→ **Problem to solve**: Take the lines below between the one holding "Click the To Time" and the one holding "This screenshot has height=424, width=812.", inclusive, and copy them exactly. Add nothing.

→ **Data under study**:
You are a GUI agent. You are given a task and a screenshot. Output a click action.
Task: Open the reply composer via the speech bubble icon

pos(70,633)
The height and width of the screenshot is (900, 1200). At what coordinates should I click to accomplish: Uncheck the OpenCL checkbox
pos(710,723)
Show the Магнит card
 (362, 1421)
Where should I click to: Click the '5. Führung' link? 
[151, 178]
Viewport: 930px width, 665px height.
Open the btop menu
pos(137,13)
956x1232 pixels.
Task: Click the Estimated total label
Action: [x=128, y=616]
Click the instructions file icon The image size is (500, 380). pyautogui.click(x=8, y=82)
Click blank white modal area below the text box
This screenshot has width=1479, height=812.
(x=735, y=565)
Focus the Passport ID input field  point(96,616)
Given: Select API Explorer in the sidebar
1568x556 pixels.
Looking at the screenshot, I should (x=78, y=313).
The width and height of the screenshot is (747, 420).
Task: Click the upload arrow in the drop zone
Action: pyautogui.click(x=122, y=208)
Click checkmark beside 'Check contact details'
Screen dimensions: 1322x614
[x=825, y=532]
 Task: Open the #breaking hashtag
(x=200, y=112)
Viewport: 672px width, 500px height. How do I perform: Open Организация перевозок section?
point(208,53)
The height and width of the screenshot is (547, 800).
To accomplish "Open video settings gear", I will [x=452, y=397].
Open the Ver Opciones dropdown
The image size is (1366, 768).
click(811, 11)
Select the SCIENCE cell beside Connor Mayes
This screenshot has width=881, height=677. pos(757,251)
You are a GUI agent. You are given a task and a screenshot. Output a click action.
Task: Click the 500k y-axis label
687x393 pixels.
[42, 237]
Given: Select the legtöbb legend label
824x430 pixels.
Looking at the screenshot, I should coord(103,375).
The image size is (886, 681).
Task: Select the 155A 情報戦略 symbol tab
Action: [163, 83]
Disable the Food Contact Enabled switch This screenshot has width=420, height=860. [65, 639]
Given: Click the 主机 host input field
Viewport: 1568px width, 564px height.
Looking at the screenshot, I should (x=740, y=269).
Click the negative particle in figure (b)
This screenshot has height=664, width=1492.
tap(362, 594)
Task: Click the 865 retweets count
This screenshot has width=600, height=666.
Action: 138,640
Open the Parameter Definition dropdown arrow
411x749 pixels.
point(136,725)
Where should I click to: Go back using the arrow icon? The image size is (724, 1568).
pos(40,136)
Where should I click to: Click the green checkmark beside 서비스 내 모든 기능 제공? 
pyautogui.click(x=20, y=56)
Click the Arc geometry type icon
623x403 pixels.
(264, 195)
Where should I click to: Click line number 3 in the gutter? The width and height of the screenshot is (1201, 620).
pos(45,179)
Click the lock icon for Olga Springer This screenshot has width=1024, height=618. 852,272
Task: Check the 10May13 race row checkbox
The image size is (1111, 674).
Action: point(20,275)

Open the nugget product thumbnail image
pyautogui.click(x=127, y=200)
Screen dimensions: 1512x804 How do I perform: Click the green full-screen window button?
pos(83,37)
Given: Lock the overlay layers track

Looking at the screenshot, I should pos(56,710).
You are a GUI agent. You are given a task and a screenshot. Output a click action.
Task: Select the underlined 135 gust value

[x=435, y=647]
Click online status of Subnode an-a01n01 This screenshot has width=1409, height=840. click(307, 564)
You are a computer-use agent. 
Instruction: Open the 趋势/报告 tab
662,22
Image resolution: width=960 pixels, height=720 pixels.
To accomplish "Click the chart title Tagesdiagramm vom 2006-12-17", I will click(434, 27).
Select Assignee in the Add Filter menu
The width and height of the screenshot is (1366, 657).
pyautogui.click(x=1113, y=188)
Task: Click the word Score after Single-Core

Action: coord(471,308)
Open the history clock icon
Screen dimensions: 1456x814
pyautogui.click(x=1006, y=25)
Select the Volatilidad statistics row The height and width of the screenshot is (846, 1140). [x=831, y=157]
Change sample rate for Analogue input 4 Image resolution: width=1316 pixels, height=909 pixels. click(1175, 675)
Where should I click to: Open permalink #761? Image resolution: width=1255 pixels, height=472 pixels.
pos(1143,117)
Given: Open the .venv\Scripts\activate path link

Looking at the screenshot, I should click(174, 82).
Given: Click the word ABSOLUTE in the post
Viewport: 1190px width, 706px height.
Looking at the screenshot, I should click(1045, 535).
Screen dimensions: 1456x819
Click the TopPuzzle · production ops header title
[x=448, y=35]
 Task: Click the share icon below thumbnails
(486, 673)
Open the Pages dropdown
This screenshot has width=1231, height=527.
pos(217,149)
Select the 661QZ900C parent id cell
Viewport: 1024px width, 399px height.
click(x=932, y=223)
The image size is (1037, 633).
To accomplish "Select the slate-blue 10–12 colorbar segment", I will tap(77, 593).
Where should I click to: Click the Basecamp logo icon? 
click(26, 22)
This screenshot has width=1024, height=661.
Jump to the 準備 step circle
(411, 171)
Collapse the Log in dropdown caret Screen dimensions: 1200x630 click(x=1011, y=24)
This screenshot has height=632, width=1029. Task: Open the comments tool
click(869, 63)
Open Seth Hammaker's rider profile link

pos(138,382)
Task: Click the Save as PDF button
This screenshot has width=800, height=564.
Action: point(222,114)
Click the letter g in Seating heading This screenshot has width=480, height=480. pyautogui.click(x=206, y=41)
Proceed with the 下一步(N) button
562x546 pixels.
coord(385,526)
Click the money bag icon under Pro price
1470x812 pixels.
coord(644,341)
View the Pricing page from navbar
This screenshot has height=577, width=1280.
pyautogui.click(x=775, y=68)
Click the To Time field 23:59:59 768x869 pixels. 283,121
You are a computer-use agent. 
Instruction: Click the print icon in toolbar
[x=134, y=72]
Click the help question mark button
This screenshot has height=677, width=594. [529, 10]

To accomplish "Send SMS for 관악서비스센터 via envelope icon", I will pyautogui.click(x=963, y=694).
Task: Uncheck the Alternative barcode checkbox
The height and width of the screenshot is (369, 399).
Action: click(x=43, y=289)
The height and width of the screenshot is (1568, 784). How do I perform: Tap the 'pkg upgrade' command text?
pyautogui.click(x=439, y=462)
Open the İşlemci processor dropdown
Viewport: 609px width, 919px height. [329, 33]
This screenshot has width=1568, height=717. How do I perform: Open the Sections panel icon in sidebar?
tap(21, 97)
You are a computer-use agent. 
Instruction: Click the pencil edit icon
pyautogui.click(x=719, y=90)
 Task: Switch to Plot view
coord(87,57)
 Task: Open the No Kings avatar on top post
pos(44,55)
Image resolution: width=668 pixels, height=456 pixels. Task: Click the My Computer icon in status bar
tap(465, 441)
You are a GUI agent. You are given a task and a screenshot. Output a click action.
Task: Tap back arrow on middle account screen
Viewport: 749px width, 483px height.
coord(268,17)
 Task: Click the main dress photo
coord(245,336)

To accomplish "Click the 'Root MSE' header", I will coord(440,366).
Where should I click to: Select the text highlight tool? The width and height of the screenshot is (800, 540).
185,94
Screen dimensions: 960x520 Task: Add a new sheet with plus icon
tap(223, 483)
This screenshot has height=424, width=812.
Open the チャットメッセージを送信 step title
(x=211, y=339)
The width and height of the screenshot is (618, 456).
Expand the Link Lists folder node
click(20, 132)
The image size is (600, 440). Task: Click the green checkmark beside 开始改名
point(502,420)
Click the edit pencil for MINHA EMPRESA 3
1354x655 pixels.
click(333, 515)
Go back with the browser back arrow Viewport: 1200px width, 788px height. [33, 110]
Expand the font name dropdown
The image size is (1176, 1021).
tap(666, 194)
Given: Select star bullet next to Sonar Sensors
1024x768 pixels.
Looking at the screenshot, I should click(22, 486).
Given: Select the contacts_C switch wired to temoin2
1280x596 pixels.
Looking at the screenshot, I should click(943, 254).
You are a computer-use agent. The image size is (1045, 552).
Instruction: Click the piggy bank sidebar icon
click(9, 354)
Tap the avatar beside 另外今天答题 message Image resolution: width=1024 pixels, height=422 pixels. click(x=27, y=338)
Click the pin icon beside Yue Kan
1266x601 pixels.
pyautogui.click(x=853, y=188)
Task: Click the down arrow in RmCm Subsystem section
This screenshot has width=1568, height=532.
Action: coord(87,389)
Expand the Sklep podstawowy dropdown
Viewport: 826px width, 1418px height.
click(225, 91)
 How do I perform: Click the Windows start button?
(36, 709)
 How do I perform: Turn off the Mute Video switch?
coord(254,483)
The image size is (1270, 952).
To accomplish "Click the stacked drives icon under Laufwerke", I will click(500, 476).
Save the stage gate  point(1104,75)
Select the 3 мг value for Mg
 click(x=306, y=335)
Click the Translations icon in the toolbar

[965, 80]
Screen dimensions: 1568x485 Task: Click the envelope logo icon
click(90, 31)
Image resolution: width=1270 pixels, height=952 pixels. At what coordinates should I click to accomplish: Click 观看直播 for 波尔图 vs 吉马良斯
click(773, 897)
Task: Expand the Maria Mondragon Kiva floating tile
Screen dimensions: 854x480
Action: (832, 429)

→ **Expected answer**:
Click the To Time field 23:59:59 768x869 pixels. 283,121
You are a computer-use agent. 
Instruction: Click the print icon in toolbar
[x=134, y=72]
Click the help question mark button
This screenshot has height=677, width=594. [529, 10]

To accomplish "Send SMS for 관악서비스센터 via envelope icon", I will pyautogui.click(x=963, y=694).
Task: Uncheck the Alternative barcode checkbox
The height and width of the screenshot is (369, 399).
Action: click(x=43, y=289)
The height and width of the screenshot is (1568, 784). How do I perform: Tap the 'pkg upgrade' command text?
pyautogui.click(x=439, y=462)
Open the İşlemci processor dropdown
Viewport: 609px width, 919px height. [329, 33]
This screenshot has width=1568, height=717. How do I perform: Open the Sections panel icon in sidebar?
tap(21, 97)
You are a computer-use agent. 
Instruction: Click the pencil edit icon
pyautogui.click(x=719, y=90)
 Task: Switch to Plot view
coord(87,57)
 Task: Open the No Kings avatar on top post
pos(44,55)
Image resolution: width=668 pixels, height=456 pixels. Task: Click the My Computer icon in status bar
tap(465, 441)
You are a GUI agent. You are given a task and a screenshot. Output a click action.
Task: Tap back arrow on middle account screen
Viewport: 749px width, 483px height.
coord(268,17)
 Task: Click the main dress photo
coord(245,336)

To accomplish "Click the 'Root MSE' header", I will coord(440,366).
Where should I click to: Select the text highlight tool? The width and height of the screenshot is (800, 540).
185,94
Screen dimensions: 960x520 Task: Add a new sheet with plus icon
tap(223, 483)
This screenshot has height=424, width=812.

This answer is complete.